I have a dataset in the following (tidy) format:
SAMPLE, MARKER, ALLELE, LENGTH, PEAK
BRIS01, B100, allele 1, NA, 126.95
BRIS01, B100, allele 2, 160, 159.72
BRIS01, B100, allele 3, 162, 162.01
BRIS02, B100, allele 1, 152, 151.4
BRIS02, B100, allele 2, NA, NA
BRIS02, B100, allele 3, NA, NA
In total, each sample has an entry for 14 markers and each marker has entries for 5 alleles, even if the entry is just 'NA'. I'm not sure how many samples there are.
I have spent all day trying to restructure it into the following format, so that for each sample all the allele values are next to each other for each marker, but to no avail:
MARKER 1 MARKER 2 MARKER 3
SAMPLE 1, NA, 126.95, 160, 159.72, 162, 162.01, LENGTH, PEAK, LENGTH, PEAK
SAMPLE 2, 152, 151.4, NA, NA, NA, NA, LENGTH, PEAK, LENGTH, PEAK
If the format looks a bit messy, hopefully this might help: In each row, there should be 141 columns; the first column should contain the sample name, then from there on the allele length and peak size for 5 alleles of each marker. For example, Sample, marker 1 length 1, marker 1 peak 1, marker 1 length 2, marker 1 peak 2, marker 2 length 1, marker 2 peak 2 etc. It's a little counter-intuitive but imagine that there are column headers for each marker and then sub-columns for the size and peaks of each allele.

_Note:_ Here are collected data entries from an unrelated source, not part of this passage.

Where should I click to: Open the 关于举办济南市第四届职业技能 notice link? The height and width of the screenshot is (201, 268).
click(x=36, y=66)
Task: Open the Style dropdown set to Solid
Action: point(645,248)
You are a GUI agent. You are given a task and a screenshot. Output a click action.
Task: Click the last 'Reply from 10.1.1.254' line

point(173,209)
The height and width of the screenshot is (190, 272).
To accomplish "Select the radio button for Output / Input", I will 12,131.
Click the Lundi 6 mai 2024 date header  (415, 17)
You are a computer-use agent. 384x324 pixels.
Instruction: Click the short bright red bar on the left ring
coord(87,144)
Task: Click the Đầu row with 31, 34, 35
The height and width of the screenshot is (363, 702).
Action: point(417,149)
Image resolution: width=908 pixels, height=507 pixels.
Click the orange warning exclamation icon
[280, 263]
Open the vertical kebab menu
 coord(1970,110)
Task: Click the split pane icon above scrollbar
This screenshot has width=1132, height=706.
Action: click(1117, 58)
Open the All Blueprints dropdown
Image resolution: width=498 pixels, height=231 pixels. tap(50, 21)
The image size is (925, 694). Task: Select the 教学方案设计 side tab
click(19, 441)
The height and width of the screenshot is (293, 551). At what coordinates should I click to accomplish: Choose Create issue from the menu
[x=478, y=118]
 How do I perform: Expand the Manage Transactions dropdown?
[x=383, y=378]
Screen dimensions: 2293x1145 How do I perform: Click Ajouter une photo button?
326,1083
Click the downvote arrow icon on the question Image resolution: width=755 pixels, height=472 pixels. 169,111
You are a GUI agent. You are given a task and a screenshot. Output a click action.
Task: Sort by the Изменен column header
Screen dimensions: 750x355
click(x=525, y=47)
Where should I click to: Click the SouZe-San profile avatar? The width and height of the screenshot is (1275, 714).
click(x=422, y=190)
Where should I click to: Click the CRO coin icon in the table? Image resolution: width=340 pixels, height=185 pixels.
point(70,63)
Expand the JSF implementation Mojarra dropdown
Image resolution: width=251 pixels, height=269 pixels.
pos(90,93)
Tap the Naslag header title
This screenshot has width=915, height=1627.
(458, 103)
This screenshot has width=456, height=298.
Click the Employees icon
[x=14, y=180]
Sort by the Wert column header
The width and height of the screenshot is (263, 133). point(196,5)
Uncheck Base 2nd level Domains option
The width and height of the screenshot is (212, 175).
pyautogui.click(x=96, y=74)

I have tried using dpylr, tidy data, melt, cast, dcast, reshape, reshape2, transpose... but I not very good with R and have not had any luck. Using length and peak as subcolumns is probably not very good/tidy data in practise but it's what my boss has requested to interpret the data. Any feedback appreciated!
Thanks!
EDIT: I ran the following code as suggested:
ultra_wide <-
wide %>%
group_by(SAMPLE, MARKER) %>%
gather(key = "VARS", value = "VALS", c(LENGTH, PEAK)) %>%
spread(MARKER, VALS) %>%
summarize(MARKER1 = paste(c(B100), collapse = ", "),
MARKER2 = paste(c(B132), collapse = ", "),
MARKER3 = paste(c(BL13), collapse = ", "),
MARKER4 = paste(c(BT06), collapse = ", "),
MARKER5 = paste(c(BT09), collapse = ", "),
MARKER6 = paste(c(BT30), collapse = ", "),
MARKER7 = paste(c(BTMS0044), collapse = ", "),
MARKER8 = paste(c(BTMS0067), collapse = ", "),
MARKER9 = paste(c(BTMS0106), collapse = ", "),
MARKER10 = paste(c(B116), collapse = ", "),
MARKER11 = paste(c(B118), collapse = ", "),
MARKER12 = paste(c(B119), collapse = ", "),
MARKER13 = paste(c(BT20), collapse = ", "),
MARKER14 = paste(c(BTMS0114), collapse = ", "))
however, the command didn't do anything as the following error occurred:
Error: Duplicate identifiers for rows (76, 77, 78, 79, 80), (30671, 30672, 30673, 30674, 30675), (81, 82, 83, 84, 85), (30676, 30677, 30678, 30679, 30680)
which continued for several more lines after that.